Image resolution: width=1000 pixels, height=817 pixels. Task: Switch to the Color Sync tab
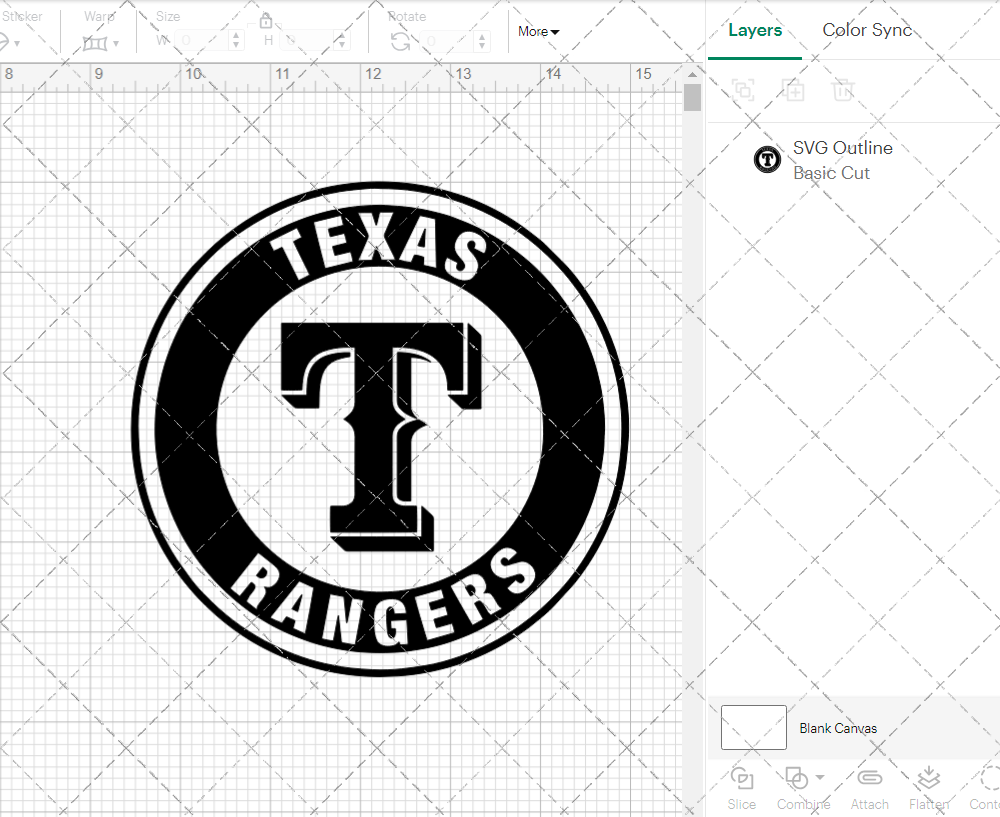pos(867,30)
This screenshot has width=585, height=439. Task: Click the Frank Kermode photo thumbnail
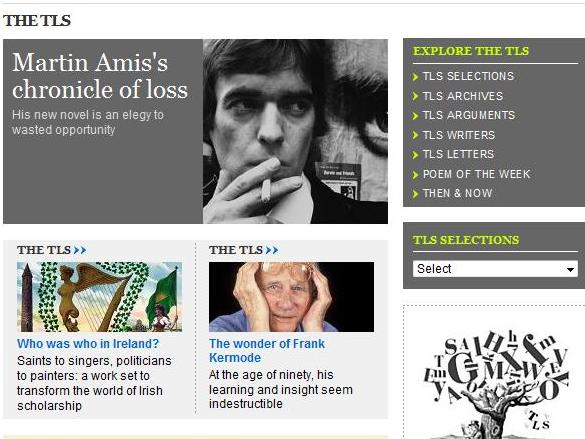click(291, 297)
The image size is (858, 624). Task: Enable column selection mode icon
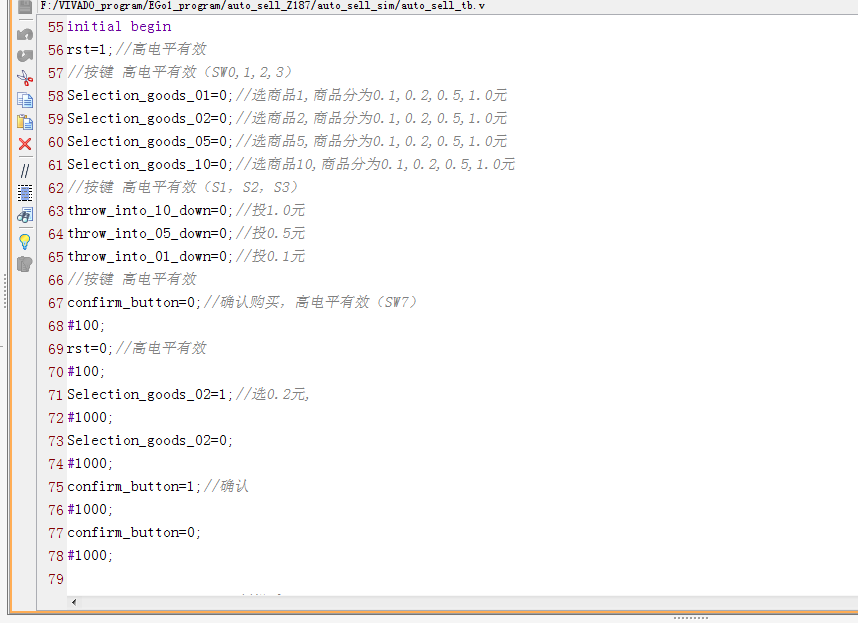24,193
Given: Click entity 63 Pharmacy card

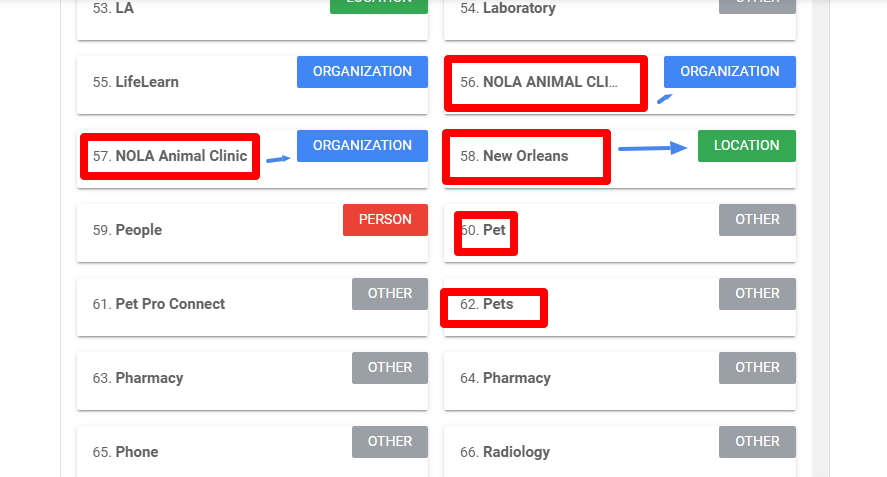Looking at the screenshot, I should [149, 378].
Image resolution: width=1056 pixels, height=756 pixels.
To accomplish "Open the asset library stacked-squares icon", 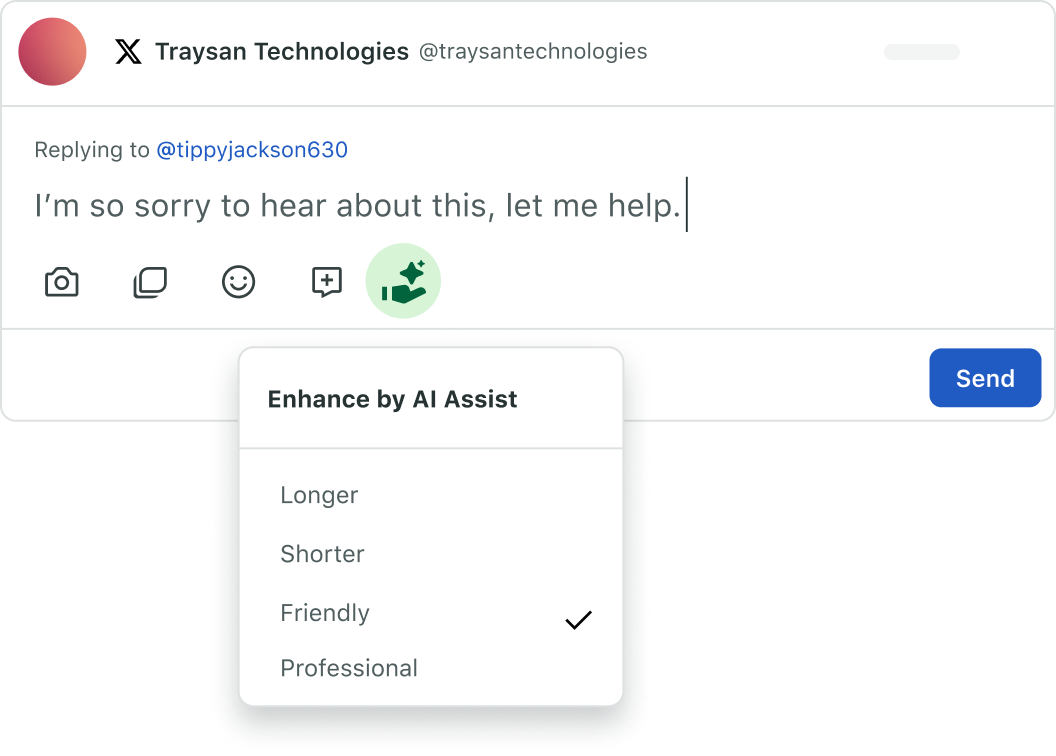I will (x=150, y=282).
::::::::
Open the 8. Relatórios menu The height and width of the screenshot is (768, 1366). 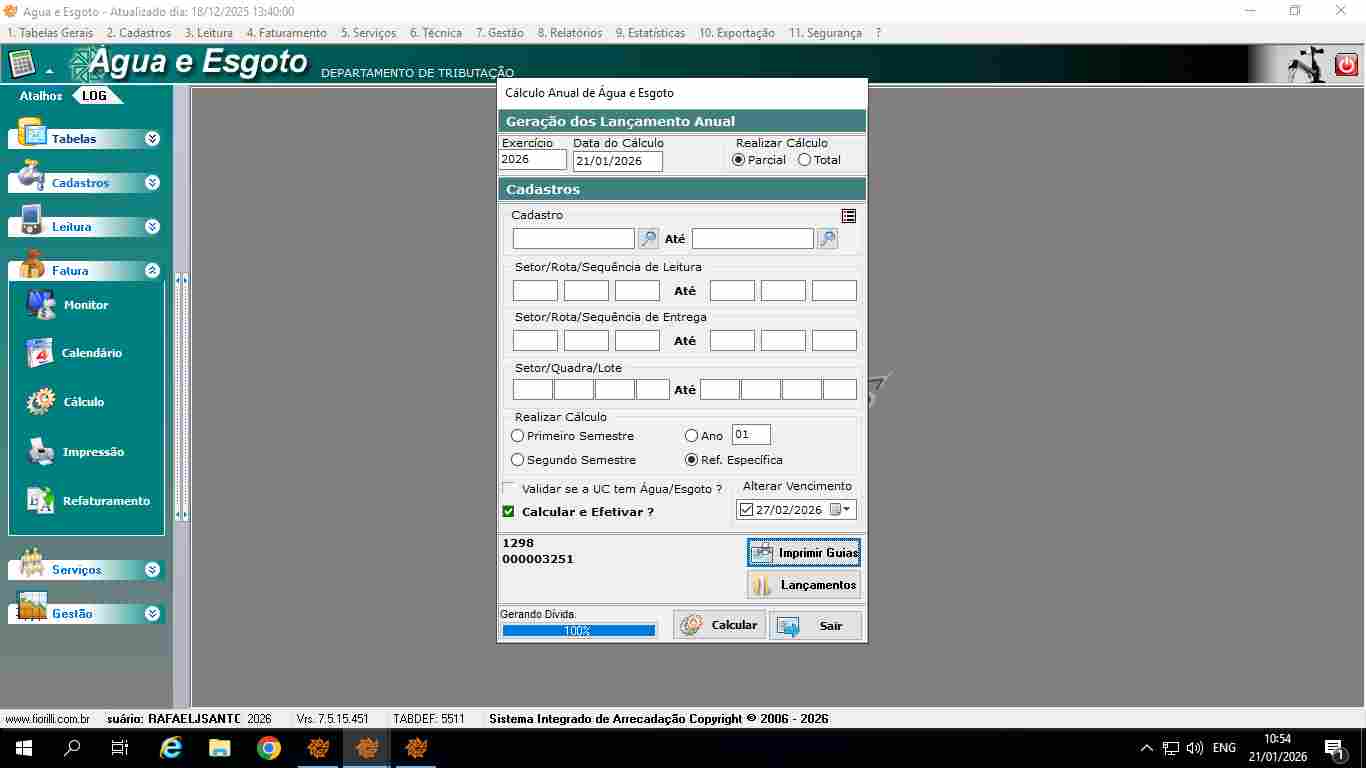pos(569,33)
::::::::
◆ **What you should do**: The material above holds pictures; leave them out. Repeat exactly the lines from the one containing "The image size" through the one containing "Image resolution: width=1056", and nothing else.

◆ **Your response**:
The image size is (858, 624). Task: Enable column selection mode icon
24,193
Given: Click entity 63 Pharmacy card

Looking at the screenshot, I should [149, 378].
Image resolution: width=1056 pixels, height=756 pixels.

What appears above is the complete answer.